Быть может, читатель удивится подобным приемам, но Беатриса сознательно прибегала к ним. При третьем своем воплощении (ибо с каждой новой страстью женщина становится иной) Беатриса уже не имела себе равных по части уловок — слово, наиболее точно определяющее долгий опыт, который дают женщине любовные приключения. Маркиза де Рошфид умела видеть себя в зеркале. Умные женщины никогда не заблуждаются относительно перемен в своей внешности; они знают наперечет все морщины; они замечают, как возле глаз образуются «гусиные лапки», видят, как блекнет кожа, — они знают себя наизусть, и самые их усилия сохранить молодость выдают их страх перед надвигающейся старостью. Таким образом, вступая в борьбу с молодой и блестящей женщиной, желая одерживать над ней по шести побед на неделе, Беатриса вынуждена была черпать свои соблазны в искусстве куртизанок. Не признаваясь даже себе в своих черных замыслах, готовая в страстном влечении к Каллисту пустить в ход самые сомнительные средства, Беатриса решила уверить барона, что он некрасив, неуклюж, уродлив, что ей он противен, — наилучшая система в отношении мужчин-завоевателей. Преодолеть искусно разыгрываемое презрение женщины — да ведь это значит ежедневно одерживать над ней победу, равную победе первого свидания. Больше того — это лесть, скрытая под маской ненависти и в ней черпающая красоту и правду, свойственные всем метаморфозам, которые создавались вдохновенными и безвестными поэтами.
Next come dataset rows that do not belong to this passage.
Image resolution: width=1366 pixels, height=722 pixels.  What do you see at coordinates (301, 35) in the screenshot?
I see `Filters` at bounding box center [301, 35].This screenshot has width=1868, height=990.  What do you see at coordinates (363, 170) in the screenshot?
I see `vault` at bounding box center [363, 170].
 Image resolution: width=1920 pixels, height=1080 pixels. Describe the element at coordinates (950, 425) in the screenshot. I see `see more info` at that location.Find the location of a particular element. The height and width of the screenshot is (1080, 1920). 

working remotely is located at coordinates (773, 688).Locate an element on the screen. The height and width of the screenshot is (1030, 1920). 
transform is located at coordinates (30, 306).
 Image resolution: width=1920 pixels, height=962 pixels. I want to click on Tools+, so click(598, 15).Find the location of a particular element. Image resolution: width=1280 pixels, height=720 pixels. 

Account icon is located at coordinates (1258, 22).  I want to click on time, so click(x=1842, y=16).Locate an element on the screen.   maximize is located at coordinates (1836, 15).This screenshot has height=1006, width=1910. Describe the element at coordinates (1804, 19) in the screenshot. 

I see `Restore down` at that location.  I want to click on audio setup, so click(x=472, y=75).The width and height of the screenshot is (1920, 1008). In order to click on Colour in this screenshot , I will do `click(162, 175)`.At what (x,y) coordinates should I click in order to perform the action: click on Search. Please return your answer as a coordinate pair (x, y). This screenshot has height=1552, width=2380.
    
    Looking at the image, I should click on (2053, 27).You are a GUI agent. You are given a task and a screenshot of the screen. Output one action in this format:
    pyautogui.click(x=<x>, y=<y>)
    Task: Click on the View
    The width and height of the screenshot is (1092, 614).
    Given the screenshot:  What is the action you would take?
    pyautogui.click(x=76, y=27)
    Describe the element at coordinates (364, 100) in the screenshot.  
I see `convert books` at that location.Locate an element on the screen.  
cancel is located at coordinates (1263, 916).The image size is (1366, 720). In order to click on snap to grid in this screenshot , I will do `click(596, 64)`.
Ведь мужчина решает тогда: «Я неотразим», — или: «Я умею любить, раз я победил ее отвращение». Если вы отрицаете полезность этого метода, применяемого обольстительницами и куртизанками всех слоев общества, чем же в таком случае объясните вы страдания тех мужчин, которые годами пытаются побороть равнодушие своих избранниц, ищут разгадки каких-то особых тайн, словно существует наука завоевания взаимности.